What limits how many instructions a superscalar CPU can issue per cycle?
Three things: the issue width (how many decode/issue slots exist), the number and type of execution units (you can't run three multiplies if there are only two multipliers), and instruction-level parallelism in the code itself. Data dependencies are the hard ceiling — if instruction B reads the result of A, B cannot issue in the same cycle as A no matter how wide the machine is.
Does superscalar require out-of-order execution?
No. The original Intel Pentium (1993) was superscalar but in-order — it issued two instructions per cycle only when the next pair happened to be independent. Out-of-order execution dramatically increases how often a wide machine finds independent work, so nearly every high-performance superscalar core since the mid-1990s pairs the two, but they are separate ideas.
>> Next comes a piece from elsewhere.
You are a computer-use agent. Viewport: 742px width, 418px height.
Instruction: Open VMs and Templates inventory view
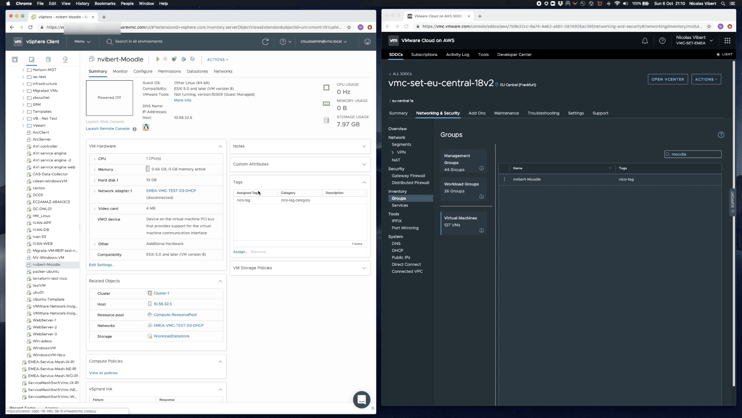point(31,59)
What is IPC and why can it exceed 1?
IPC is instructions per cycle, the average number of instructions a core retires each clock. A scalar pipelined CPU tops out at IPC = 1. A superscalar core issues to multiple units in parallel, so IPC can exceed 1 — modern cores like Apple's Firestorm sustain 6–8 IPC on favorable code, though typical general-purpose workloads land closer to 1–2 because of dependencies and cache misses.
Why doesn't doubling the issue width double performance?
Available instruction-level parallelism is limited and has diminishing returns. Studies since Wall (1991) show typical integer code has an ILP ceiling of roughly 2–6 even with a perfect machine, because of true data dependencies and unpredictable branches. Going from 4-wide to 8-wide also costs roughly quadratically more hardware for register-file ports, bypass networks, and dependency-check logic, so the last increments of width buy very little.
How do superscalar CPUs handle two instructions that write the same register?
Register renaming. False dependencies — write-after-write and write-after-read on the same architectural register — are removed by mapping each write to a fresh physical register from a large pool. Only true read-after-write dependencies, where one instruction genuinely needs another's value, remain and serialize execution.